Das Leben besteht nicht nur aus Schularbeiten. Der Mensch soll lernen,
nur die Ochsen büffeln. Ich spreche aus Erfahrung. Ich war als kleiner
Junge auf dem besten Wege, ein Ochse zu werden. Dass ich’s, trotz aller
Bemühung, nicht geworden bin, wundert mich heute noch. Der Kopf ist
nicht der einzige Körperteil. Wer das Gegenteil behauptet, lügt. Und wer
die Lüge glaubt, wird, nachdem er alle Prüfungen mit Hochglanz
bestanden hat, nicht sehr schön aussehen. Man muss nämlich auch
springen, turnen, tanzen und singen können, sonst ist man mit seinem
Wasserkopf voller Wissen, ein Krüppel und nichts weiter.
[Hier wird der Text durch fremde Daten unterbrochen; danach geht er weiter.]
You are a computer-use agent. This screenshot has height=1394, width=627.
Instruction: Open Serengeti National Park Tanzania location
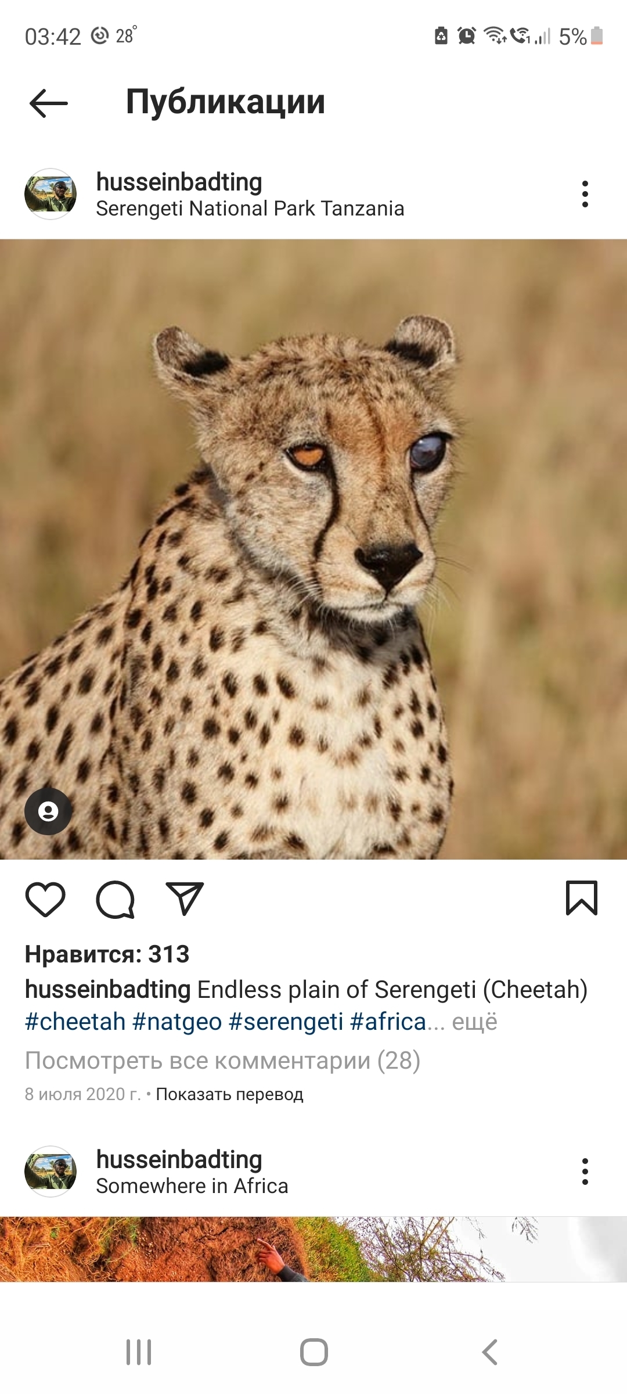point(250,209)
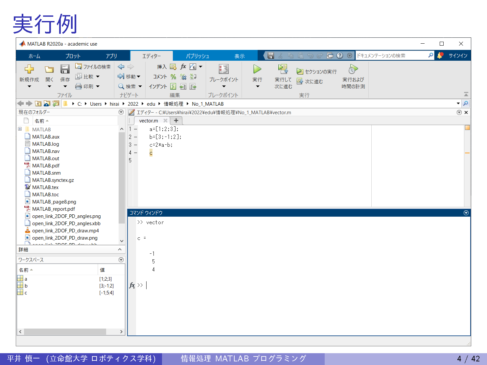The width and height of the screenshot is (487, 365).
Task: Click the Save (保存) floppy disk icon
Action: tap(65, 69)
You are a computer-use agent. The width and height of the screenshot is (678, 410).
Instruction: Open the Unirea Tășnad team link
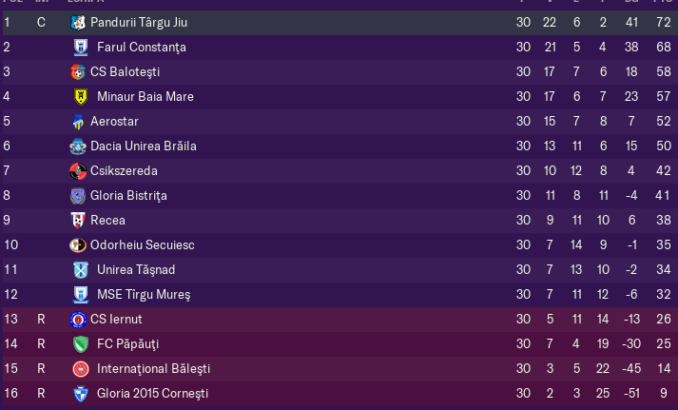136,270
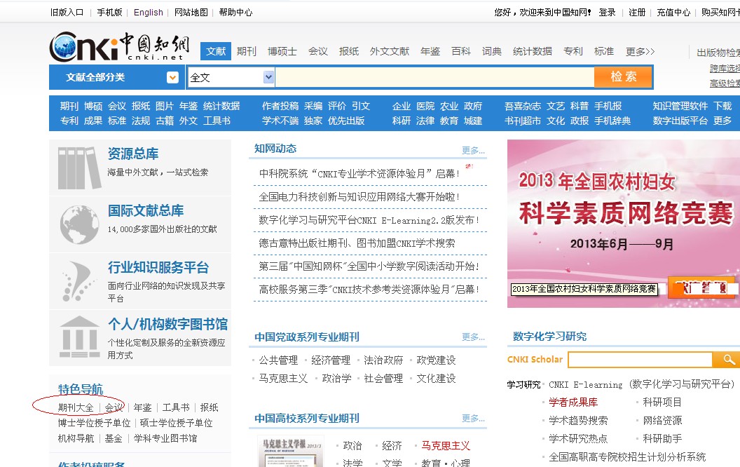The image size is (740, 467).
Task: Select the 行业知识服务平台 icon
Action: [78, 280]
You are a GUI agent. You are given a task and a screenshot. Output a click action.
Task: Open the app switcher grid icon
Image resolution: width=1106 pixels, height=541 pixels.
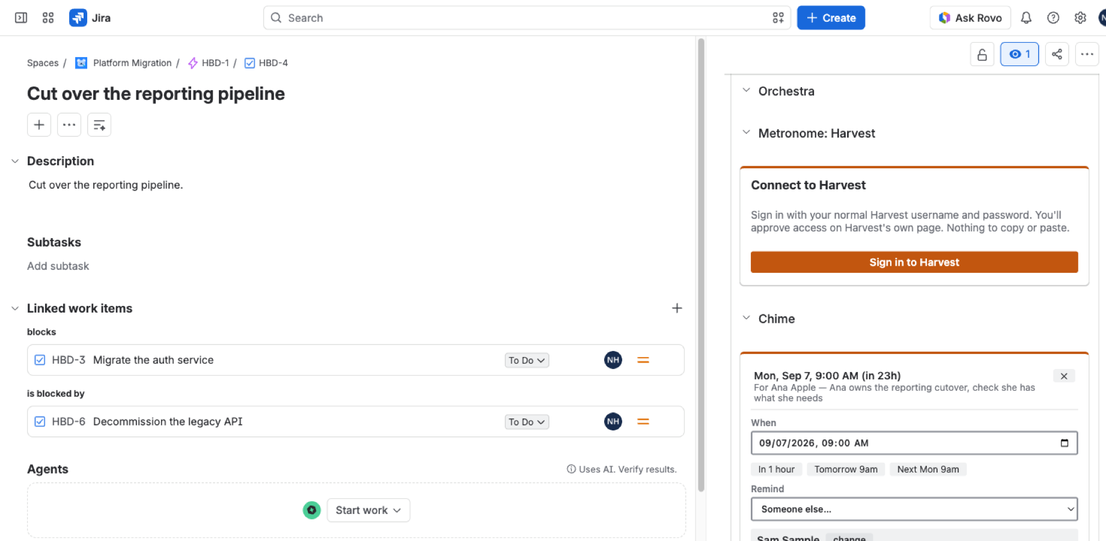[48, 18]
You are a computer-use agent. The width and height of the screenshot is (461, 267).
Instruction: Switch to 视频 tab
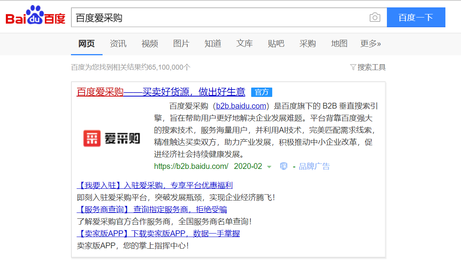[150, 44]
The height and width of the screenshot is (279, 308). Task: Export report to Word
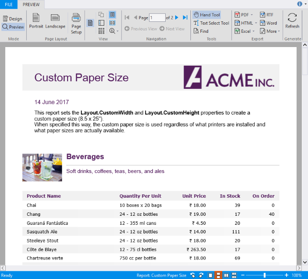click(268, 23)
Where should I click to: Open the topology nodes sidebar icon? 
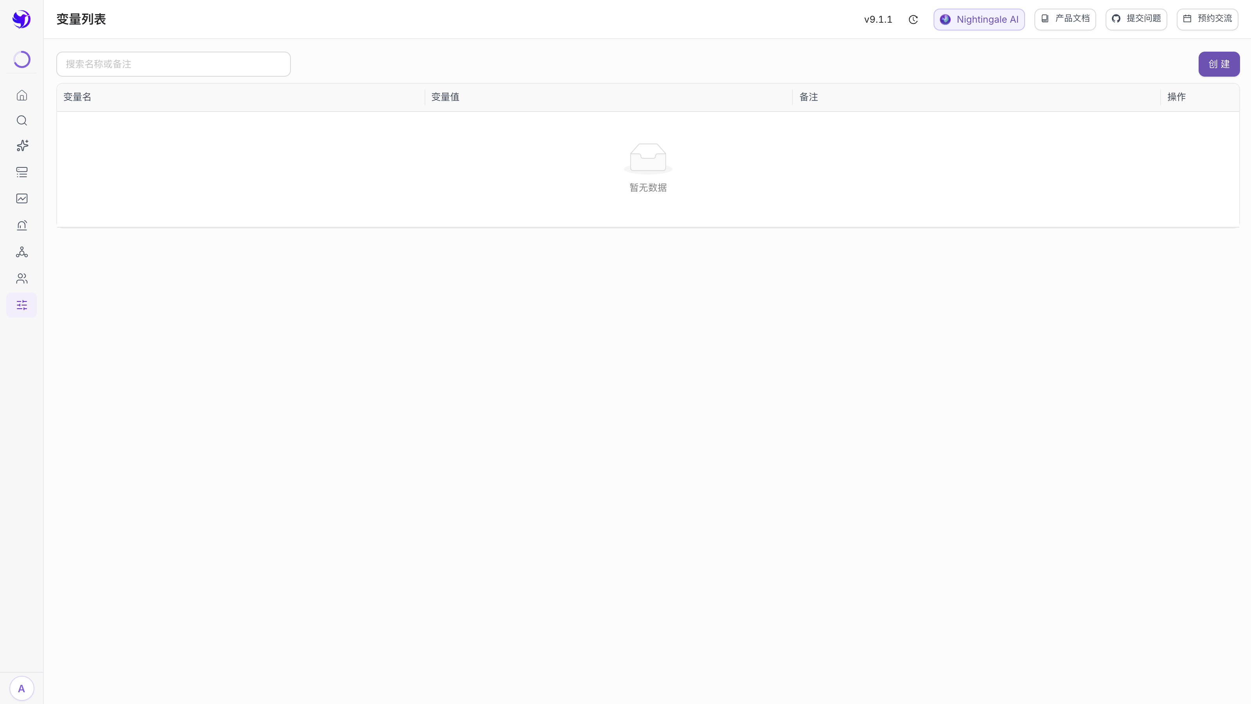[22, 252]
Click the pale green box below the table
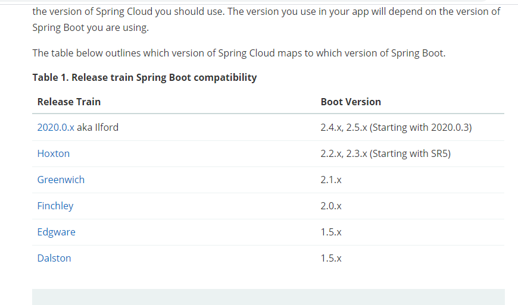518x305 pixels. [x=268, y=297]
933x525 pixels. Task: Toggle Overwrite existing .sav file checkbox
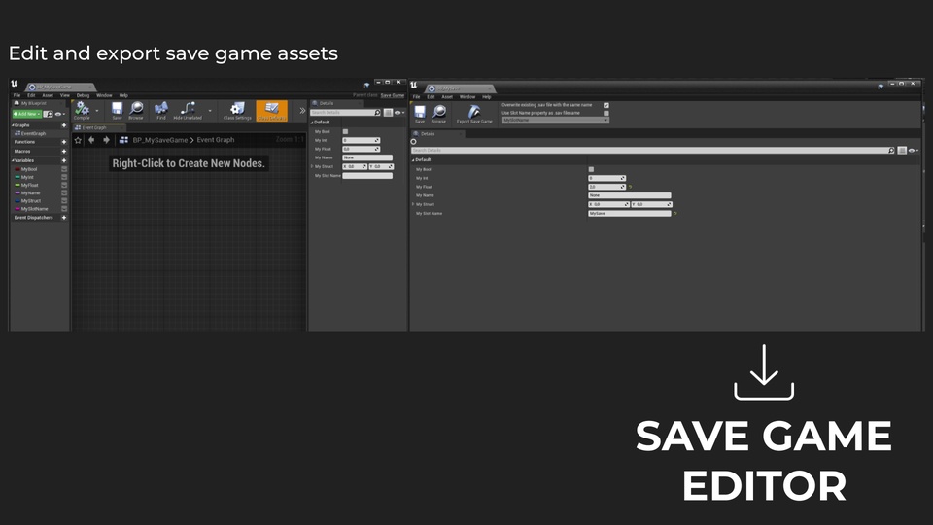tap(606, 105)
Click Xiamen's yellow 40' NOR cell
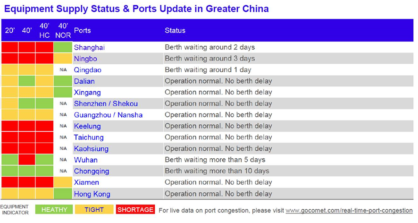Viewport: 418px width, 223px height. click(x=63, y=182)
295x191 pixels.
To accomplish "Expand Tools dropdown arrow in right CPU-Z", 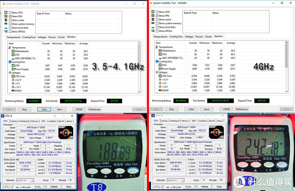I will [x=196, y=187].
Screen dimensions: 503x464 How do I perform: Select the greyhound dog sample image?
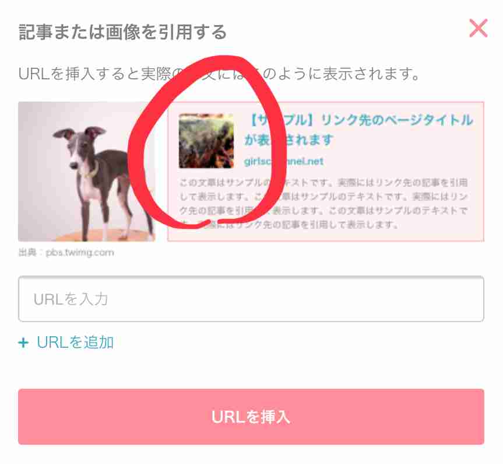coord(87,171)
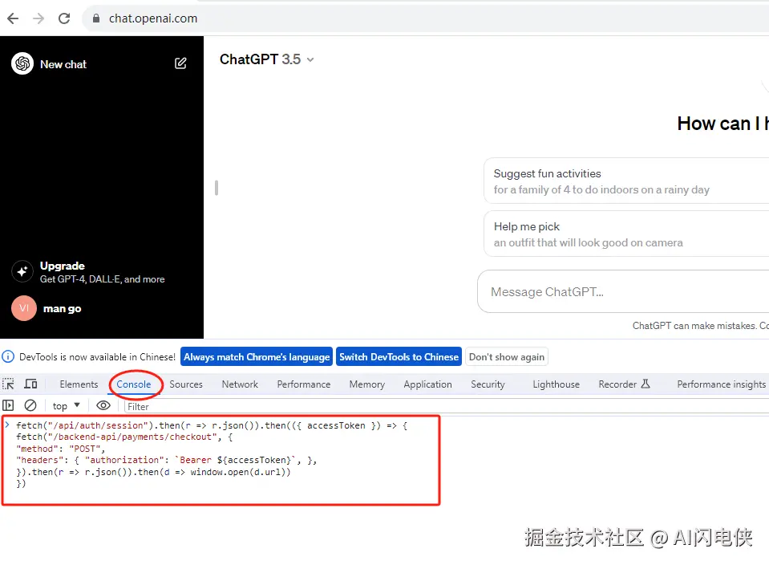Toggle the device toolbar icon

[x=30, y=384]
Lacht die Dummen nicht aus! Sie sind nicht aus freien Stücken dumm
und nicht zu eurem Vergnügen. Und prügelt keinen, der kleiner und
schwächer ist als ihr! Wenn das ohne nähere Erklärung nicht einleuchtet,
mit dem möchte ich nichts zu tun haben. Nur ein wenig warnen will ich
ihn. Niemand ist so gescheit oder so stark, dass es nicht noch
Gescheitere und Stärker als ihn gäbe. Er mag sich hüten. Auch er ist,
vergleichsweise schwach und ein rechter Dummkopf.
Misstraut gelegentlich euren Schulbüchern. Sie sind nicht auf dem
Berge Sinai entstanden, meistens nicht einmal auf verständige Art und
Weise, sondern aus alten Schulbüchern, die aus alten Schulbüchern
entstanden sind, die aus alten Schulbüchern entstanden sind, die aus
alten Schulbüchern entstanden sind. Man nennt das Tradition. Aber es ist
ganz etwas Anderes. Der Krieg zum Beispiel findet heutzutage nicht mehr
wie in Lesebuchgedichten statt, nicht mehr mit geschwungener Plempe
und nicht mehr mit blitzendem Küraß und wehendem Federbusch wie bei
Gravelotte und Mars-la-Tour. In manchen Lesebüchern hat sich das noch
nicht herumgesprochen. Glaubt auch den Geschichten nicht, worin der
Mensch in einem fort gut ist und der wackre Held vierundzwanzig Stunden am Tage tapfer!
Glaubt und lernt das, bitte, nicht, sonst werdet ihr euch, wenn ihr
später ins Leben hineintretet, außerordentlich wundern! Und noch eins:
Die Zinseszinsrechnung braucht ihr auch nicht mehr zu lernen, obwohl sie
noch auf dem Stundenplan steht. Als ich ein kleiner Junge war, mussten
wir ausrechnen, wie viel Geld Jahre 1925 aus einem Taler geworden sein
würde, den einer unserer Ahnen 1525, unter der Regierung Johannes des
Beständigen, zur Sparkasse gebracht hätte. Es war eine sehr komplizierte
Rechnerei. Aber sie lohnte sich. Aus dem Taler, bewies man uns,
entstünde durch Zinsen und Zinseszinsen das größte Vermögen der Welt.
Doch dann kam die Inflation, und im Jahre 1925 war das größte Vermögen
der Welt samt der ganzen Sparkasse keinen Taler mehr wert. Aber die
Zinseszinsrechnung lebte in den Rechenbüchern munter weiter. Dann kam
die: Währungsreform, und mit dem Sparen und der Sparkasse war es wieder
Essig. Die Rechenbücher haben es wieder nicht gemerkt.
Und so wird es Zeit, dass ihr einen Rotstift nehmt und Kapitel “Zinseszinsrechnung” dick durchstreicht.
Genauso wie die Attacke auf Gravelotte und der Zeppelin. Und wie noch
manches andere. Da sitzt ihr nun, alphabetisch oder nach der Größe
geordnet und wollt nach Hause gehen. Geht heim, liebe Kinder. Wenn ihr
etwas nicht verstanden haben solltet, fragt eure Eltern! Liebe Eltern,
wenn Sie etwas nicht verstanden haben sollten, fragen Sie Ihre Kinder!